[begin PROVIDED ENTRIES]

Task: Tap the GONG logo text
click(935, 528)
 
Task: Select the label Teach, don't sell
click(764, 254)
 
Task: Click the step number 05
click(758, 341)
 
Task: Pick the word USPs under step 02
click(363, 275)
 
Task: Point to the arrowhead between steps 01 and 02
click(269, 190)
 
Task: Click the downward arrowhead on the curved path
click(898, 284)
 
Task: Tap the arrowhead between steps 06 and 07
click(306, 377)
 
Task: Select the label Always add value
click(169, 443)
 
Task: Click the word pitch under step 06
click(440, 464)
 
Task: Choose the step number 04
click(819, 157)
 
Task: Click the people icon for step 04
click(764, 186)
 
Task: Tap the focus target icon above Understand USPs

[end PROVIDED ENTRIES]

DIRECTION = Count the lines in the items above that contain the word "arrowhead". What is that number? Reply with the number alone.

EXERCISE ANSWER = 3